2022 MDTA and Center Pilot Program Awardees

Drs. Vulchanova, Stone, and Lee

Drs. Vulchanova, Stone and Lee will investigate comorbidity of alcohol use disorder and chronic pain.  Specifically, the group will examine changes in pain perception in response to chronic alcohol exposure. Their working hypotheses are: “a) alcohol exposure will increase the severity and duration of pain, and b) extensive overlap will be observed between alcohol withdrawal-driven and pain-driven neural activation patterns.”  This study will also partner with the Center for Neural Circuits in Addiction’s Structural Circuits Core for traditional and CLARITY-based imaging to characterize neural circuits activated by both alcohol withdrawal and chronic pain.

Dr. Spencer

Dr. Spencer’s team will be investigating changes in neural activity during withdrawal and relapse behavior following prolonged cannabis use.  Thegroup will look at c-Fos expression in rats following cannabinoid use and during withdrawal, as well as expression associated with cue-reactivity in the context of relapse-like behavior.  They will be partnering with theCenter for Neural Circuits in Addiction’s Structural Circuits Core for technical assistance in tissue clearing and advanced cleared tissue light-sheet microscopy.  As more states (including Minnesota) begin to legalize different forms of cannabis use, studies examining aspects of cannabis use disorder are becoming increasingly important.

◆ **INFORMATION**
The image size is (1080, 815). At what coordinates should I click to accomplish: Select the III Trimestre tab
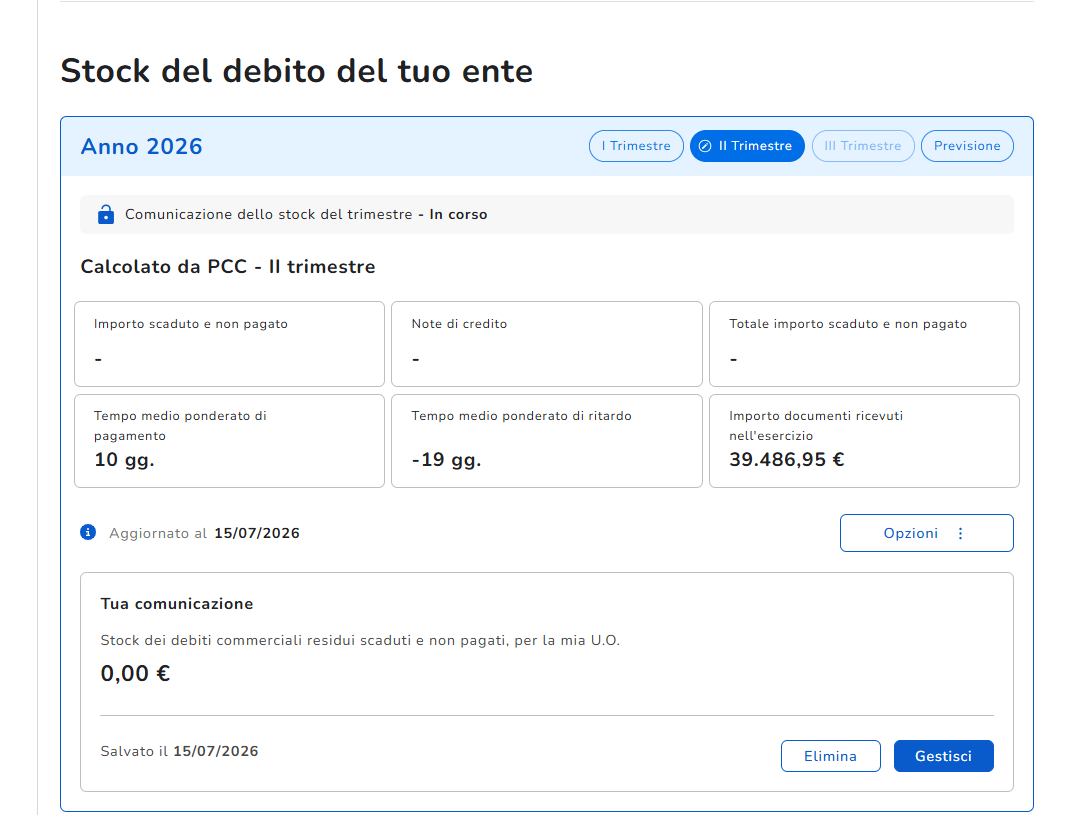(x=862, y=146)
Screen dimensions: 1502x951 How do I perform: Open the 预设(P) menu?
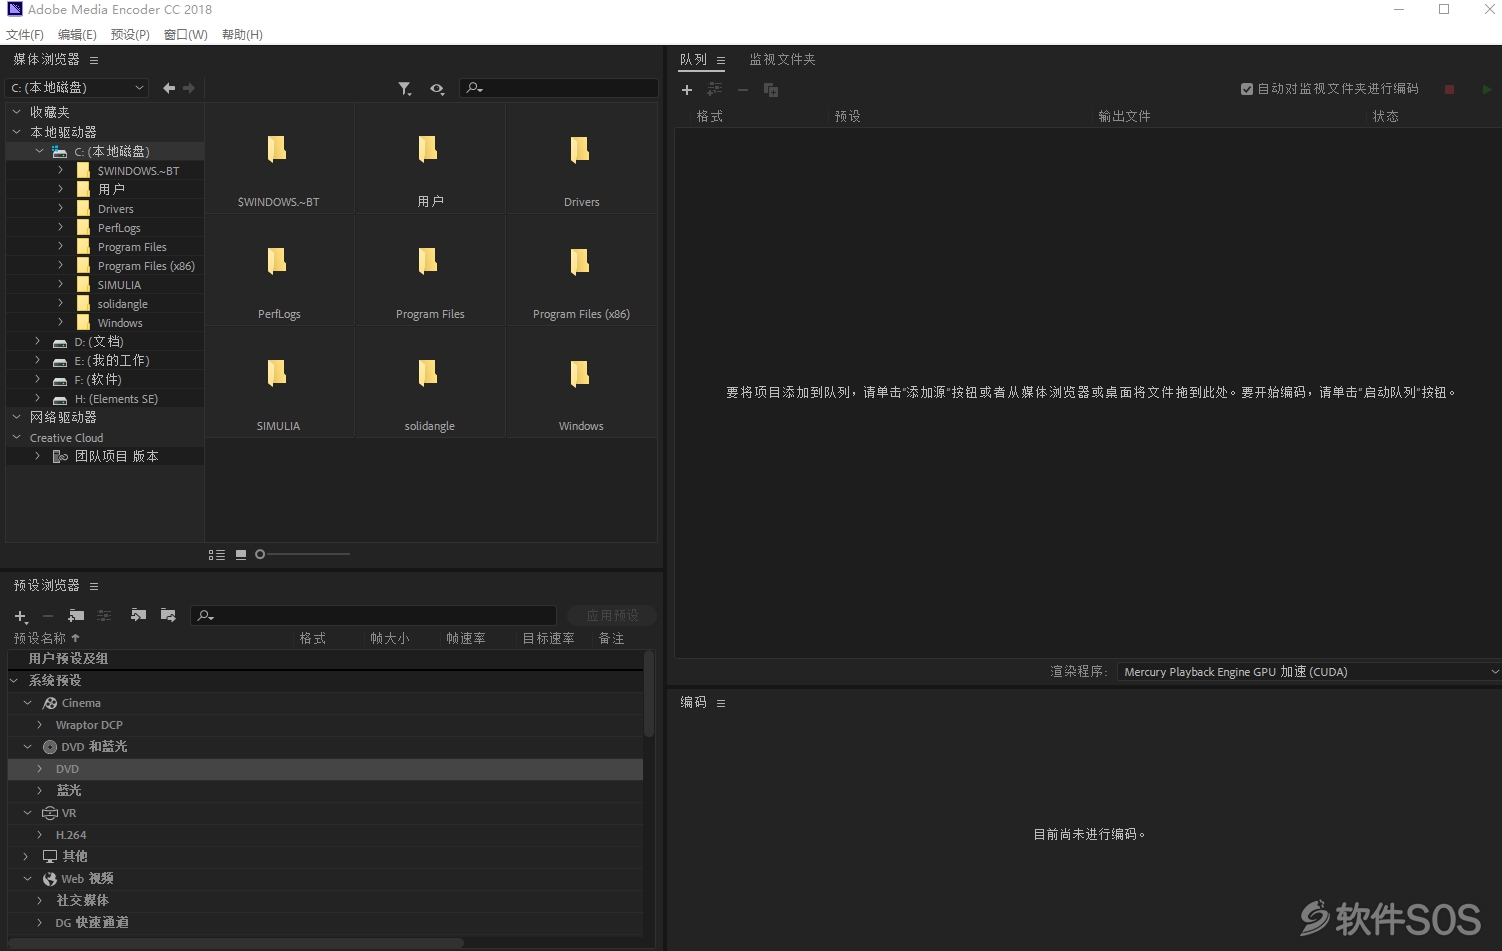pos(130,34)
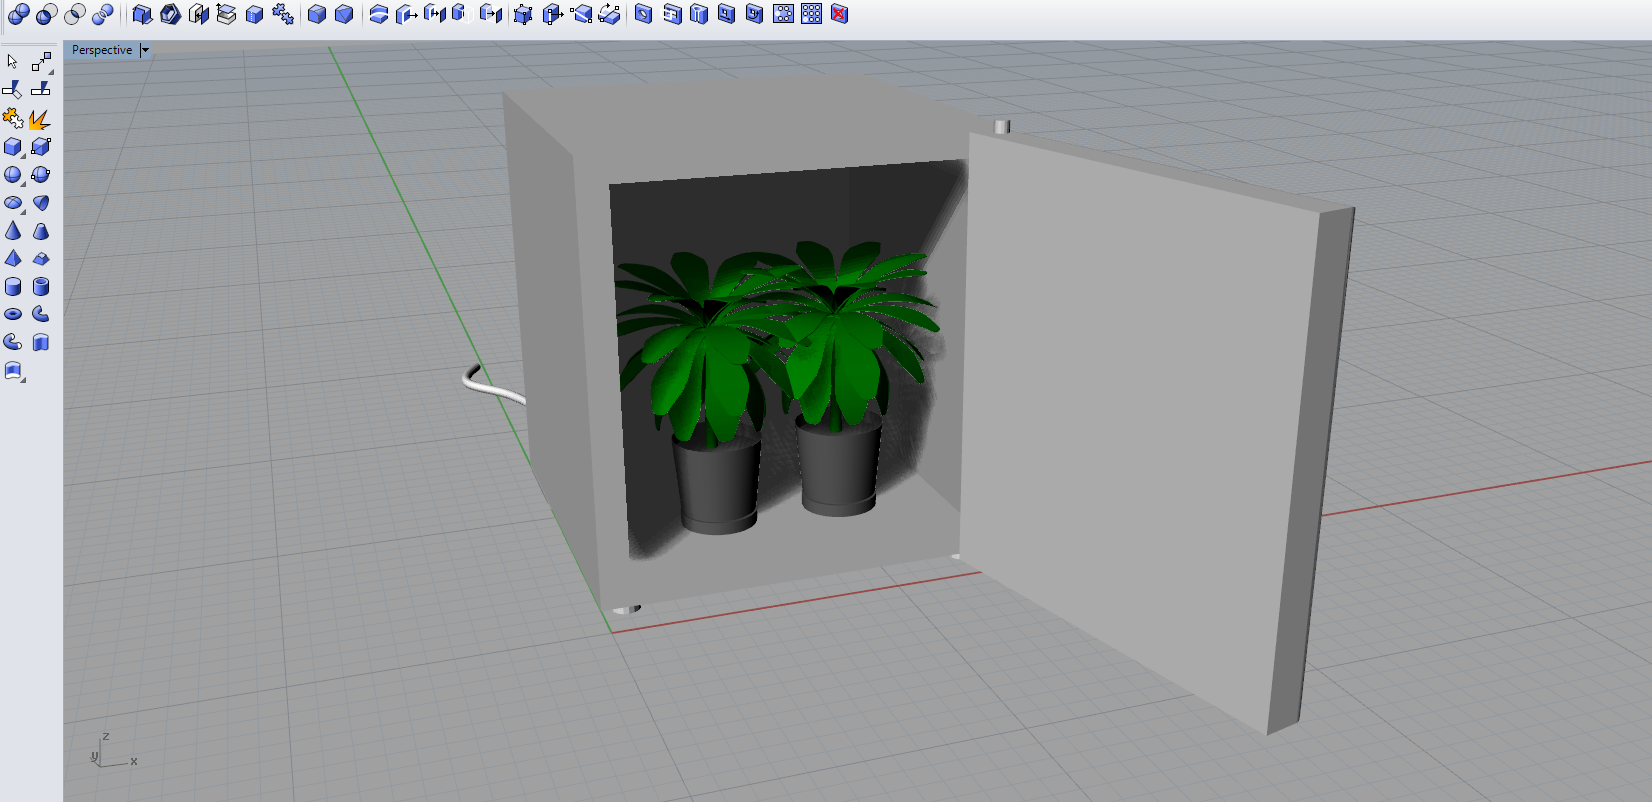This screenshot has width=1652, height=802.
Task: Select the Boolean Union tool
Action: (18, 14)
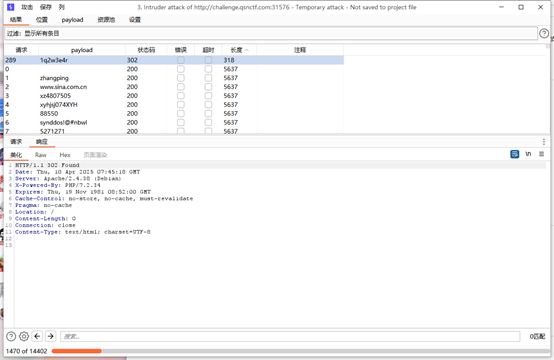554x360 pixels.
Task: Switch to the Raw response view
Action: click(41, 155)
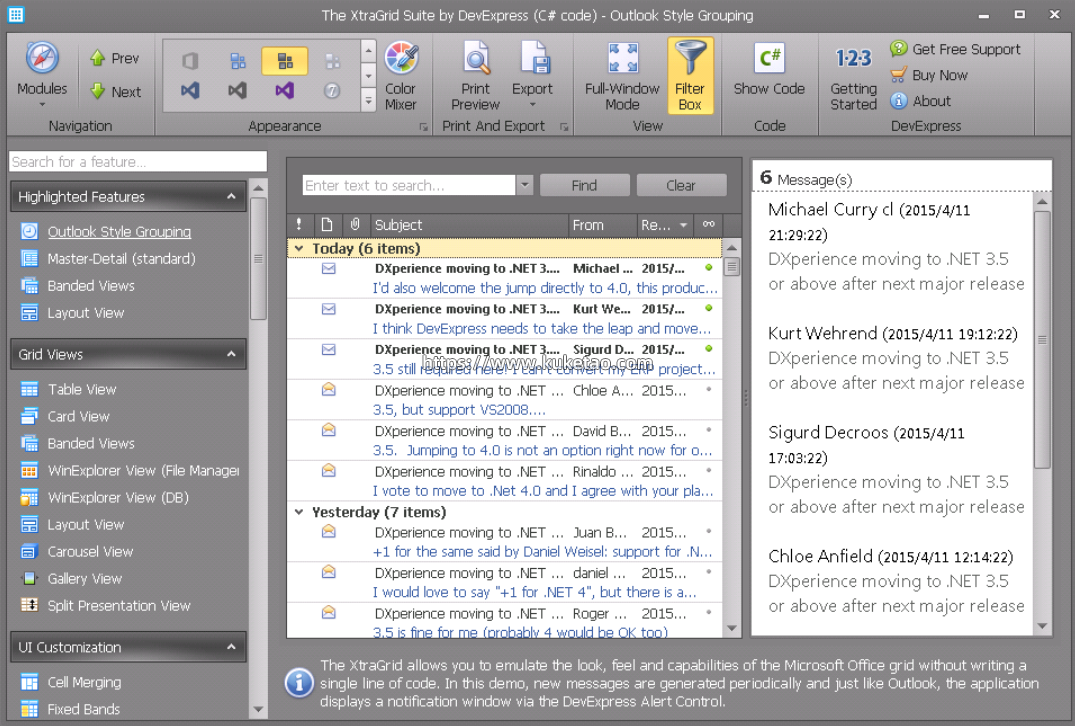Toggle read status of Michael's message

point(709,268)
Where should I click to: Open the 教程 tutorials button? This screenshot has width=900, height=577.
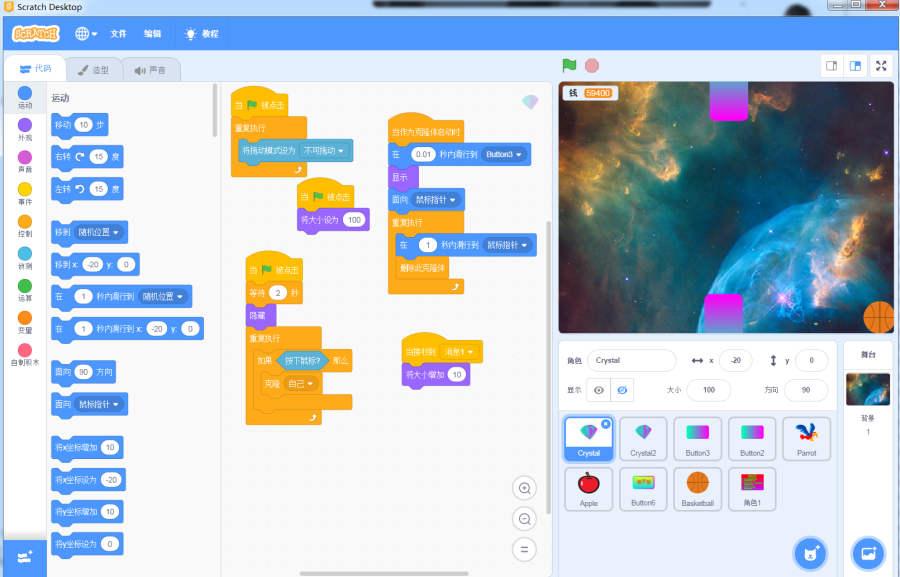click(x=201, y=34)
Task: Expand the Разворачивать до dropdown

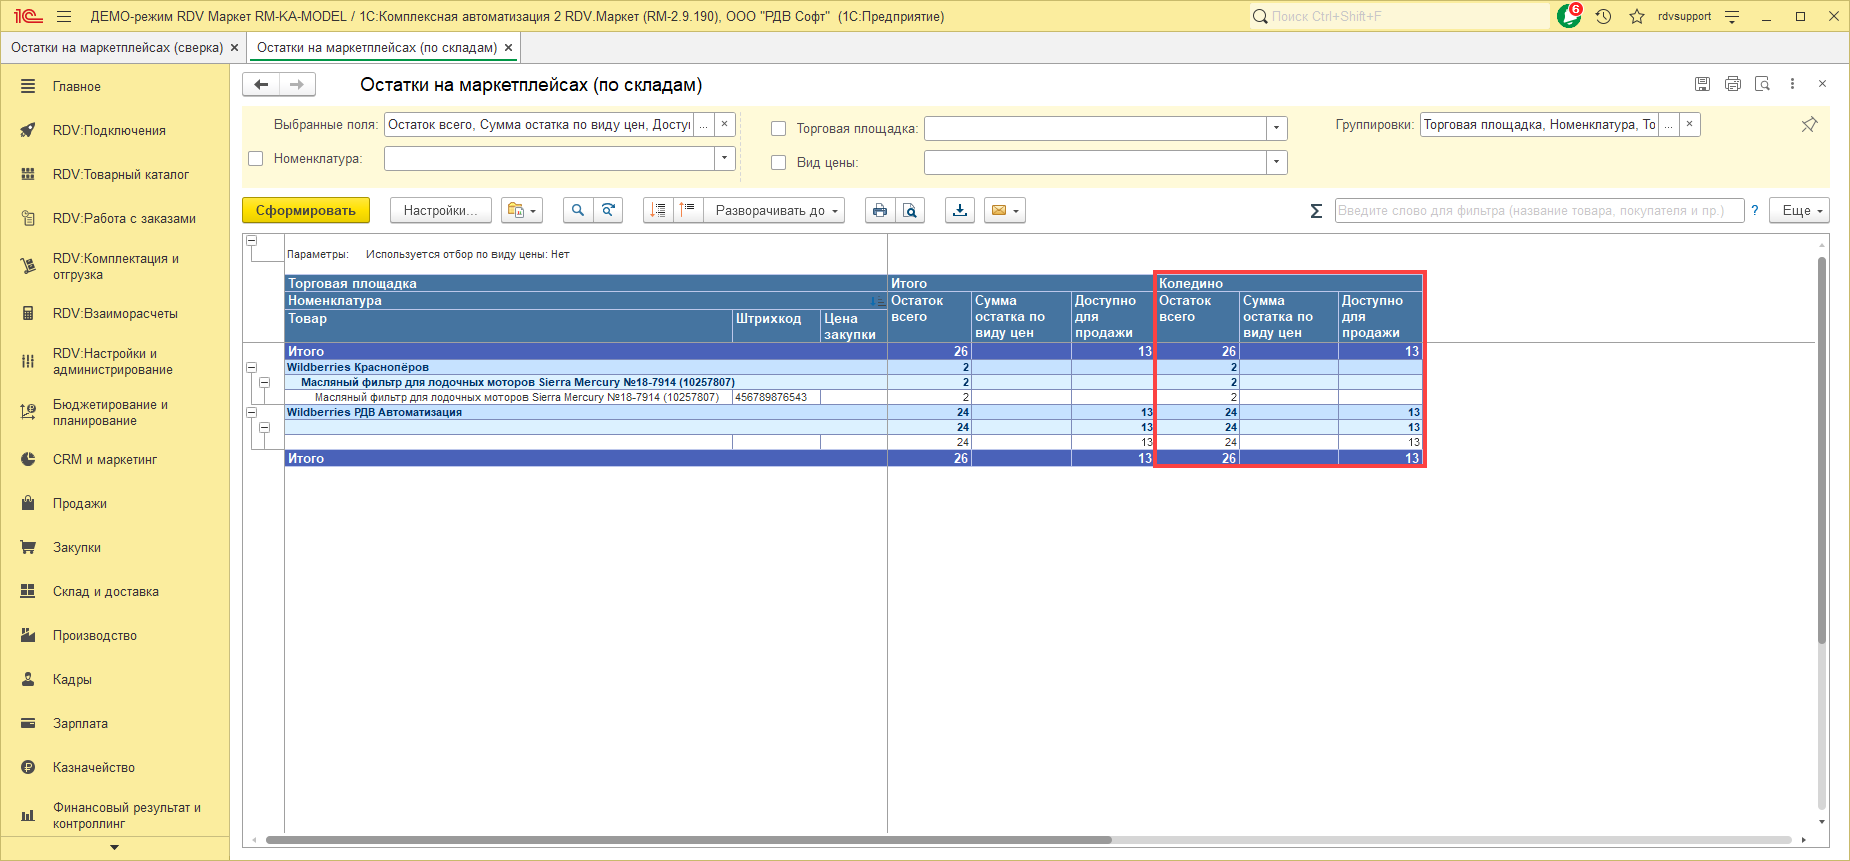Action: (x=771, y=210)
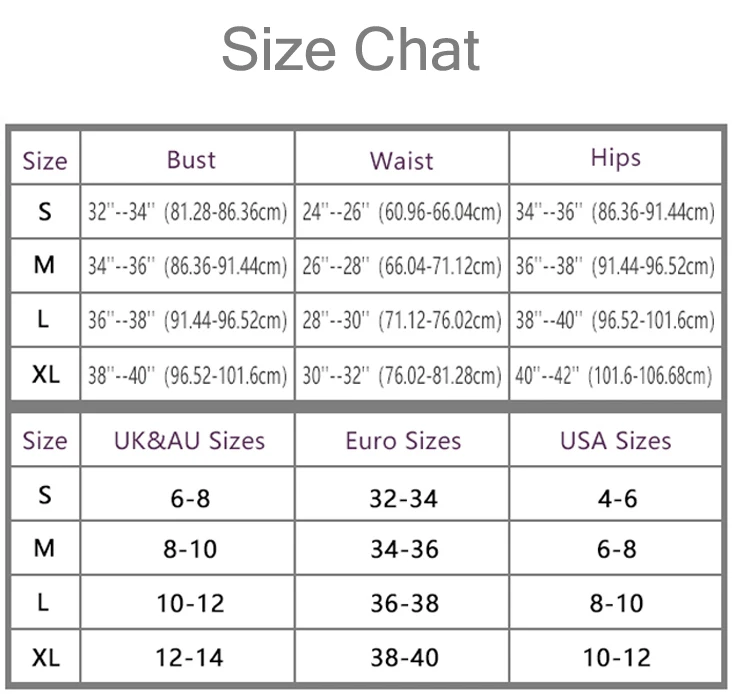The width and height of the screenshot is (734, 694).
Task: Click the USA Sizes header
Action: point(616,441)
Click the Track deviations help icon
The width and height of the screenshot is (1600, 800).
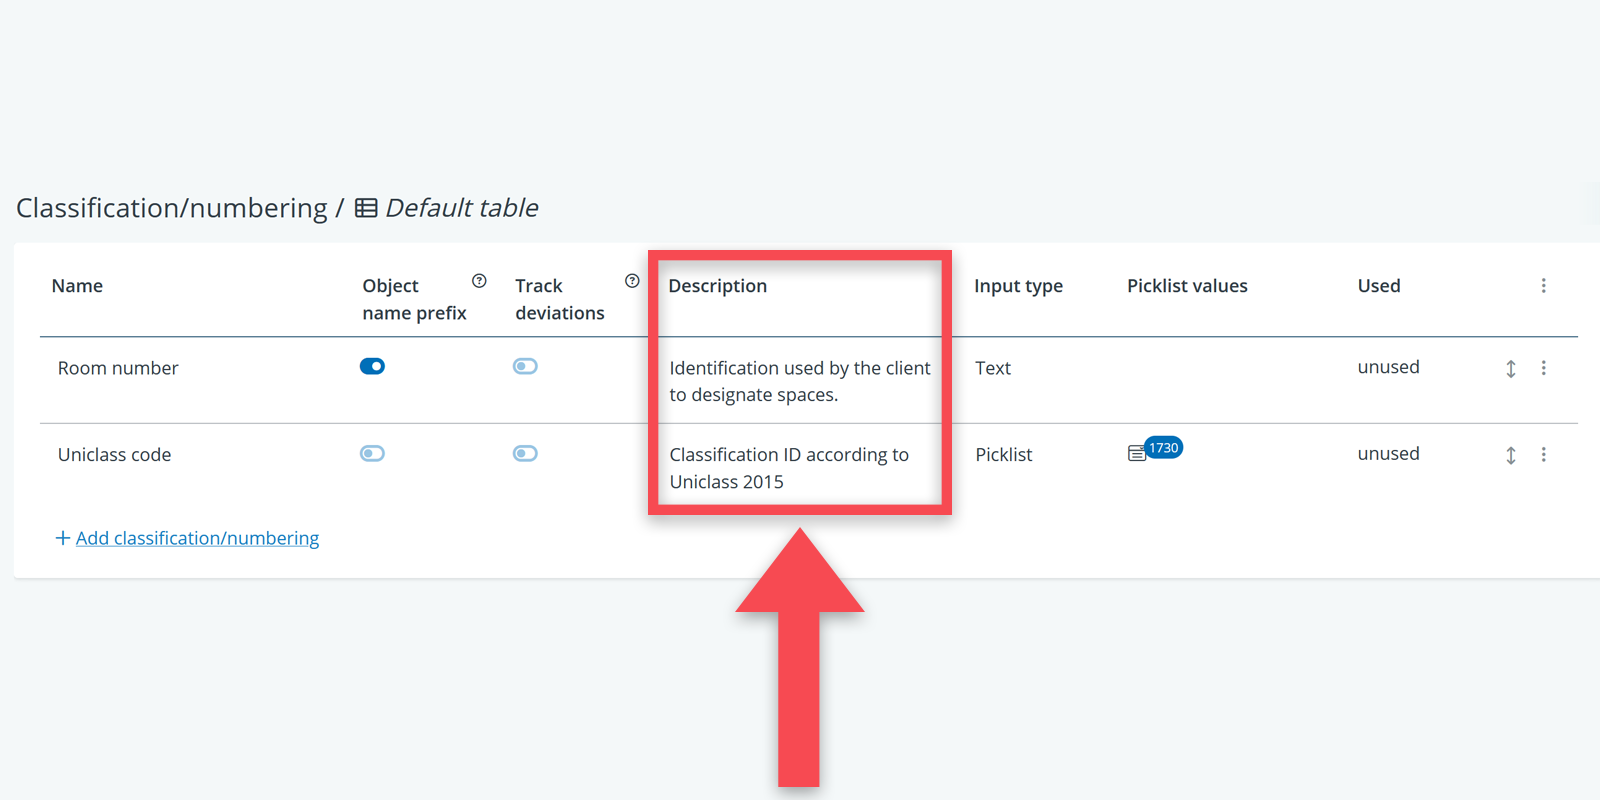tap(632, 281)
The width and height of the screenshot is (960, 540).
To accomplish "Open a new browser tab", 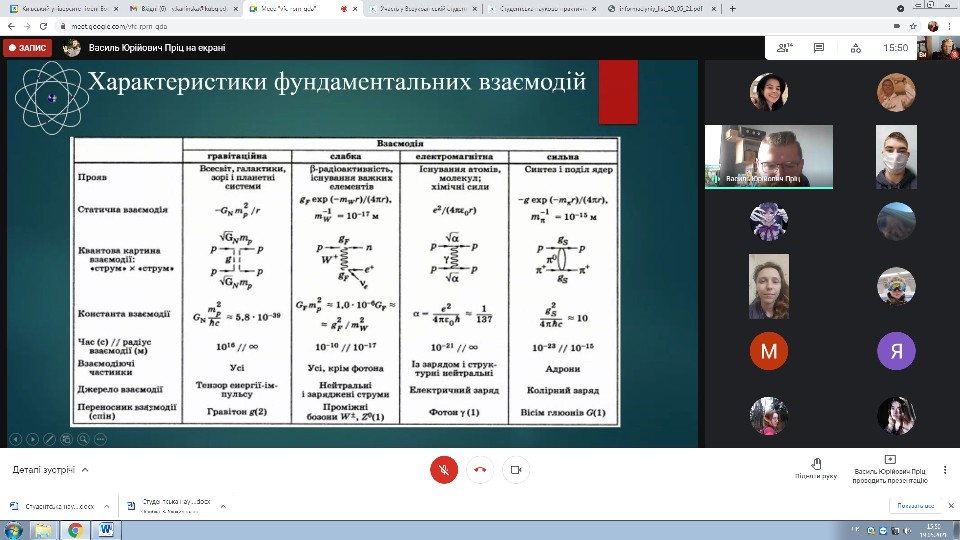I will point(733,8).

◆ **EXERCISE REQUIREMENTS**
Extend the 2022 pilot program awardees text past its last sentence, in the same style, without using the data.

◆ **TASK RESPONSE**
2021 MDTA and Center Pilot Program Awardees

Drs. Cvetanovic and Mermelstein: “Cocaine Actions on the Cerebellum Influence Drug Reward”

Drs. Cvetanovic and Mermelstein will investigate how cocaine actions on the cerebellum influence drug reward:  Drs. Cvetanovic and Mermelstein write: recent “studies suggest that cocaine promotes activation of the neurons in deep cerebellar nuclei that in turn modulate the reward circuitry within the brain. However, the identity of the neuronal cell types comprising the cerebellum-VTA circuit and whether cerebellar activation is required for the rewarding effects of cocaine remain unknown. This proposal seeks to answer these questions.”

Drs. Groman and Zimmermann: “Neurodevelopmental circuits underlying decision-making and addiction susceptibility”

Drs. Groman and Zimmermann will investigate the circuit development that occurs during adolescence and impacts: “Adolescence is a critical developmental stage in which the brain undergoes a profound reorganization, including the formation and stabilization of neural circuits that are involved in decision making and addiction. We have recently demonstrated that value-based decision-making improves across adolescent development in the rat and is related to the reinforcement-learning mechanism that predicts drug use in adulthood. We hypothesize that these decision-making improvements are due to age-related changes in the amygdala-OFC circuit and, specifically, that measures of amygdala-OFC connectivity during adolescent development could serve as a noninvasive biomarker of addiction susceptibility in humans. This proposal will test these hypotheses by combining sophisticated decision-making assessments with in vivo MR neuroimaging, drug self-administration, optogenetic approaches, and ex vivo tractography across adolescent development in the rat.”

Drs. Redish and Saunders: “Novel use of dual-channel fiber photometry for simultaneous measurement of norepinephrine and dopamine in rat medial prefrontal cortex”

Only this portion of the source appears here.